__EXERCISE DETAILS__
Reproduce every line of text in the records below word for word, leaving out the pictures.

▽

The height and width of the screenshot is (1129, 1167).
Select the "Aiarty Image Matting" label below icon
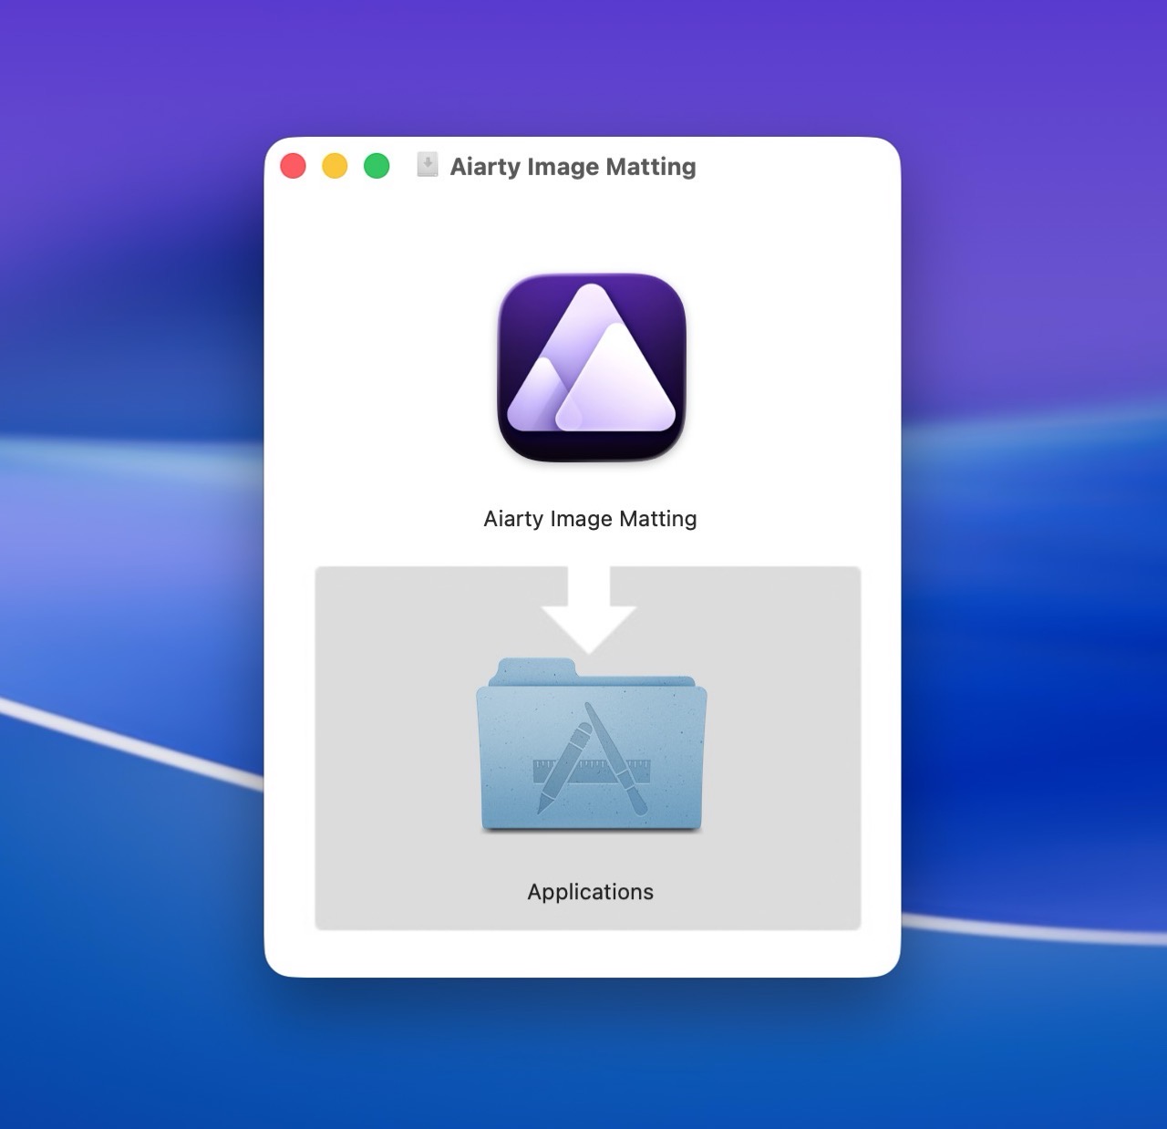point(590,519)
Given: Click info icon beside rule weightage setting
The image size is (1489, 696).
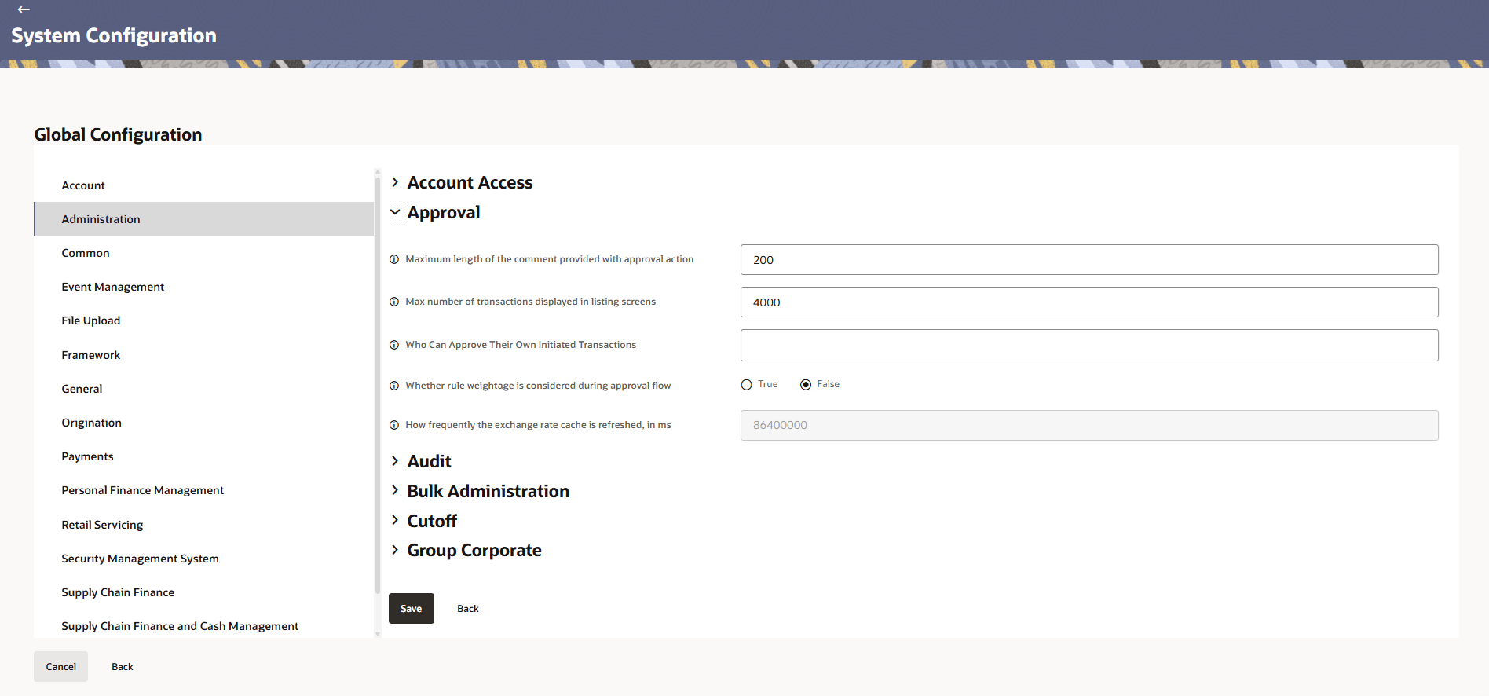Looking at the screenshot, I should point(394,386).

△

__OUTPUT BELOW__
The height and width of the screenshot is (1129, 1167).
Select the "Aiarty Image Matting" label below icon
point(590,519)
Given: Click info icon beside rule weightage setting
The image size is (1489, 696).
Looking at the screenshot, I should point(394,386).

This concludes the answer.